READING TEXT
Canceled deals, anti-Chinese protests

However, some of China’s deals with Bangladesh could not be worked out for various reasons. Recently, Joydevpur-Ishwardi double line project and Akhaura-Sylhet dual gauge project have been canceled. Reports say contracts were also terminated for bribery by the state-owned China Communications Construction Company, which was blacklisted by Bangladesh authorities in 2018.

Unlike some South Asian nations such as Pakistan and Sri Lanka, Bangladesh has been careful in its micro-economic management to prevent itself from falling into a Chinese debt trap and has not pushed the BRI too hard. It also did not allow Chinese investment in the development of maritime infrastructure that could have entailed a future People’s Liberation Army Navy presence, as it canceled the Sonadia project and only agreed to a port project in Payra, which can be approached through a 75-km-long canal and is not suitable for the development of a naval base.

Reports also indicate that the Sino-Bangla ties and Beijing’s infrastructure development projects are facing major hurdles with clashes breaking out between local workers and Chinese technicians in a number of places. Moreover, in the wake of popular protests against coal-based power plants in Bangladesh, some projects including Chinese-supported ones were withdrawn primarily due to environmental concerns. Chinese atheism is an issue too in a Muslim-majority nation like Bangladesh.
In another indication of growing discontent against China, several Islamic parties, civil society groups and non-government organizations have recently organized protests across Beijing, calling upon the Chinese government to stop Uyghur genocide in the Xinjiang region and free them from prison camps. These Islamic leaders demanded a boycott of Chinese goods, the expulsion of the Chinese ambassador Li Jiming and even severing of diplomatic relations with Beijing if the oppression persists.  

Chinese ‘hegemonism’

China has also been trying to make subtle forays into Bangladesh’s internal decision-making process. On 27 April 2021, China’s Minister of Defense General Wi Fenghe, during his visit to Dhaka, told the Bangladesh government that Beijing and Dhaka should make joint efforts against powers from outside the region establishing a “military alliance” in South Asia and practicing “hegemonism”.

It was a clear attempt to deter Bangladesh from embracing security partnerships with India and Western powers. His remark is to be viewed against the backdrop of consensus reached among the US, Australia, Japan and India under the Quad framework to enhance cooperation in the strategic Indo-Pacific amid growing Chinese activities flouting international norms and rules in the region.

INPUT ROWS

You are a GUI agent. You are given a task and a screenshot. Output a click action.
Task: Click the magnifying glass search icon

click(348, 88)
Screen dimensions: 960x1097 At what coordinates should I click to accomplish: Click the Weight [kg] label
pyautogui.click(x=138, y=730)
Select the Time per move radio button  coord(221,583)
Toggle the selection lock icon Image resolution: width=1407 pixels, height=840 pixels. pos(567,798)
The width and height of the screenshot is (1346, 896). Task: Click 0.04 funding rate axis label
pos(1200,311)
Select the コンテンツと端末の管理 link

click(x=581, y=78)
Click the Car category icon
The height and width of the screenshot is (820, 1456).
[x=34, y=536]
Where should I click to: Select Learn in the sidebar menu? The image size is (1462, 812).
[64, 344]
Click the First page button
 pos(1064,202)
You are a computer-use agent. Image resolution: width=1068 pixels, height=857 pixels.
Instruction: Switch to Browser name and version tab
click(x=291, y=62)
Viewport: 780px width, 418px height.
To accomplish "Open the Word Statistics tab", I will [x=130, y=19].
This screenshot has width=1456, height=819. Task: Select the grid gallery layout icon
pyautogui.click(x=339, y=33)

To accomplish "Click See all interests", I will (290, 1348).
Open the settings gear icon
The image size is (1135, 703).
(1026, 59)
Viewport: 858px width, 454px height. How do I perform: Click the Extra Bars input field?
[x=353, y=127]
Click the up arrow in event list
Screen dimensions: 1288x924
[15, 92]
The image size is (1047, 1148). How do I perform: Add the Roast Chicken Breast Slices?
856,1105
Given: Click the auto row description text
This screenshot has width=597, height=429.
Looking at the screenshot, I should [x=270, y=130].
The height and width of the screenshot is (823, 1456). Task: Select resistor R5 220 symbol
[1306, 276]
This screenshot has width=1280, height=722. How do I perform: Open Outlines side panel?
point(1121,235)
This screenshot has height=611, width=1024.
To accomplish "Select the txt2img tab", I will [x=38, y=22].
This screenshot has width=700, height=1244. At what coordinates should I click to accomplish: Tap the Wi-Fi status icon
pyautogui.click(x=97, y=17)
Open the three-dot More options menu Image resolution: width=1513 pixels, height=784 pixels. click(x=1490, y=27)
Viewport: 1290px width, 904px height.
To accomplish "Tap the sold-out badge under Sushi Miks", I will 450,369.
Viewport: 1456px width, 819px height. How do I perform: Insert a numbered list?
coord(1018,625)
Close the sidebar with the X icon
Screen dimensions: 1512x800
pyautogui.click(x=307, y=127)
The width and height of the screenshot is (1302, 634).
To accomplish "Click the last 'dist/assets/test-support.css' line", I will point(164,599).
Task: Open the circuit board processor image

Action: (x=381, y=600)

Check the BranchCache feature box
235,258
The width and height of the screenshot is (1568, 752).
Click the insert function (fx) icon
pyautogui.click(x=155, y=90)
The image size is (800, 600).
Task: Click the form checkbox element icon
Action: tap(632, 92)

THINGS TO DO
a: Convert the stretch of rows from the first row through the row containing "will [x=130, y=19]." into a JSON list of strings, one string per line, leaving out blank lines.
b: Carry on the text about China's relations with Bangladesh from the point where it stops.
The text and the rows were taken from unrelated sources.

EXPECTED OUTPUTS
a:
[
  "You are a GUI agent. You are given a task and a screenshot. Output a click action.",
  "Task: Click the magnifying glass search icon",
  "click(348, 88)",
  "Screen dimensions: 960x1097 At what coordinates should I click to accomplish: Click the Weight [kg] label",
  "pyautogui.click(x=138, y=730)",
  "Select the Time per move radio button  coord(221,583)",
  "Toggle the selection lock icon Image resolution: width=1407 pixels, height=840 pixels. pos(567,798)",
  "The width and height of the screenshot is (1346, 896). Task: Click 0.04 funding rate axis label",
  "pos(1200,311)",
  "Select the コンテンツと端末の管理 link",
  "click(x=581, y=78)",
  "Click the Car category icon",
  "The height and width of the screenshot is (820, 1456).",
  "[x=34, y=536]",
  "Where should I click to: Select Learn in the sidebar menu? The image size is (1462, 812).",
  "[64, 344]",
  "Click the First page button",
  " pos(1064,202)",
  "You are a computer-use agent. Image resolution: width=1068 pixels, height=857 pixels.",
  "Instruction: Switch to Browser name and version tab",
  "click(x=291, y=62)",
  "Viewport: 780px width, 418px height.",
  "To accomplish \"Open the Word Statistics tab\", I will [x=130, y=19]."
]

b:
China is visibly rattled by the four democratic Indo-Pacific nations’ recent efforts to provide an institutional shape to the Quad. The point was reemphasized about two weeks later in an unambiguous but undiplomatic style by the Chinese ambassador who warned that relations with Bangladesh would be substantially damaged if it joined the US-led Quad.

The May 10 warning of ambassador Li was yet another demonstration of China’s “wolf warrior” diplomacy of aggressive resistance to attempts that are perceived as direct threats to its core interests. While the Quad grouping has no plans to expand its membership, Ambassador Li’s comment was seen as China’s preemptive bids to dissuade a major Bay of Bengal littoral state Bangladesh from joining the group directed against Beijing.

But Dhaka’s response to Li’s remark was swift and curt with Foreign Minister AK Abdul Momen noting that Bangladesh is an independent and sovereign state which decides its foreign policy according to the interests of people. He added that Dhaka maintains a non-aligned and balanced foreign policy and it would chart its future course as per those principles. Dhaka’s strongly-worded statement has restrained China’s authoritarian tendencies for the time being.  

Bangladesh-US engagements, CSC

Meanwhile, the US has enhanced its engagement with Bangladesh to advance the Indo-Pacific Strategy (IPS) since 2020, and this development has impacted the Sino-Bangla ties to an extent. The US is a key development partner of Bangladesh and, in fact, Washington is Dhaka’s largest foreign investor in terms of direct foreign investment (FDI). As part of its IPS, the US also wants to have a share in Bangladesh’s expanding defense market and both sides have been holding talks to finalize defense deals.

However, this has caused some uneasiness in Beijing as an overwhelming majority of Bangladesh’s military arms acquisition for several decades has been from China. Bangladesh is ready to diversify its source of military procurement without disturbing the flourishing Beijing-Dhaka defense cooperation.

In another significant development on the maritime front, Bangladesh along with Mauritius and Seychelles are set to become full members of the Colombo Security Conclave (CSC), a regional forum of India, Sri Lanka and the Maldives that seeks to boost cooperation on maritime security, counter-terrorism and disaster relief. A number of issues related to maritime security like coastal surveillance, combating terrorism and various sea-borne crimes including piracy, and areas such as marine pollution response and protection of the maritime environment, and search and rescue have become a priority for Bangladesh since its external trade is conducted mainly through sea routes.    

Bangladesh’s maritime focus areas broadly converge with the IPS and India’s doctrine of Security and Growth for all in the Region (SAGAR). Given China’s increasing activities in the regional waters, New Delhi has expanded naval and maritime cooperation with Dhaka in recent years. The PLA Navy has been making concerted attempts to gain a foothold in the strategic Indian Ocean region. China’s technical and financial assistance in building ports in South Asia, including Bangladesh, is part of its long-term interest in developing a naval base for greater access to the Indo-Pacific. China sees Bangladesh as a natural partner and has gradually deepened and broadened defense ties with Bangladesh.

However, China’s growing investment and expanding economic activities in Bangladesh do not necessarily enable it to influence Dhaka’s foreign policy decisions, or seize infrastructure if loans are not repaid, or even potentially secure its support in a regional conflict.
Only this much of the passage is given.